Written by Michael Smart, Digital Strategist
The world of digital apartment marketing is a constantly evolving, confusing, and sometimes even chaotic one. Staple advertising platforms like Google and Facebook are changing their UI or adding new features on an almost monthly basis. New extensions, targeting capabilities (or limitations, thanks to updates like those introduced by iOS 14) are constantly changing, making it difficult to know what’s resulting in leads and what isn’t.
But outside of diving into the individual platforms and looking at the performance from a siloed point-of-view, how do you know if all of these efforts are working? What does your combined Cost Per Acquisition look like across all platforms on a month-over-month basis? How does your performance compare to this month last year, when the scramble to find housing began to slow down? More importantly, how can you prove to stakeholders or property managers that their marketing dollars are being spent wisely?
This is where developing a digital marketing performance report comes into play. A digital marketing performance report can come in the form of a dashboard or recurring static report that marketing strategists, managers, and property owners alike can use to quickly analyze campaign performance, spot trends, and optimize where needed.
First, sit down with relevant stakeholders and discuss what information and metrics are most valuable to you and your team. While this should ultimately result in multiple dashboards updating in real time and automated reports that are relevant for different teams, we suggest starting small and defining what metrics have the biggest impact determining performance and ultimately, attracting new tenants to your property.
Here are a few basic cross-platform metrics that should be included in your performance report:
- Conversion Type (Applications, Calls, Contact Forms, etc)
- CTR (Click-Through-Rate)
- CPA (Cost Per Acquisition)
The fun doesn’t end there though. It’s important to add as much context to these metrics as possible. For example, if your Search campaign has a 15% CTR, what does that actually mean? How does that compare to the same month last year? How does it compare to last month? How does it compare to benchmark in the same “subvertical” (i.e. Student Housing, Conventional, etc.)?
While all of these questions can be answered in the form of pretty looking graphs and charts, the most important thing is to identify any outliers that need immediate attention. Set up some conditional formatting that highlights your campaigns that are performing in the bottom 15th percentile. Identify campaigns that have 0 conversions over a certain period of time, or after spending a certain percentage of budget.

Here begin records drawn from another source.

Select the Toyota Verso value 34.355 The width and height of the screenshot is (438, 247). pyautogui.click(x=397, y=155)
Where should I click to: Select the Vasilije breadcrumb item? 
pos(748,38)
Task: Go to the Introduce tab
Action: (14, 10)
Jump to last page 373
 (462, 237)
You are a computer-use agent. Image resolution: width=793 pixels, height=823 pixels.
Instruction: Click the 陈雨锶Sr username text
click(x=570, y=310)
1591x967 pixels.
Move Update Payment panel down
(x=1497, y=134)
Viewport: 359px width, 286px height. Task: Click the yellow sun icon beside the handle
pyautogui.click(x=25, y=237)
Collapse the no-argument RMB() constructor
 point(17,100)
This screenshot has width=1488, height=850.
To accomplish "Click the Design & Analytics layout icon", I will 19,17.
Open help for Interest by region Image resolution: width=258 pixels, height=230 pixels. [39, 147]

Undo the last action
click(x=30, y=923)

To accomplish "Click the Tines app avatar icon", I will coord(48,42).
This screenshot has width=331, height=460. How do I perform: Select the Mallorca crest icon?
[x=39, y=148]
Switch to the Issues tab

If you can add as much context as possible to a campaign’s performance and back it up with as many data points as you can that make sense, this will allow for your digital apartment marketing team to quickly decipher what’s going on and where optimizations can be made. The more context you add, the quicker and more accurate the analysis. The quicker and more accurate the analysis, the more optimized your ROMI (Return On Marketing Investment) is and the quicker your property becomes leased up by happy tenants (hopefully). Who knew data could be so much fun!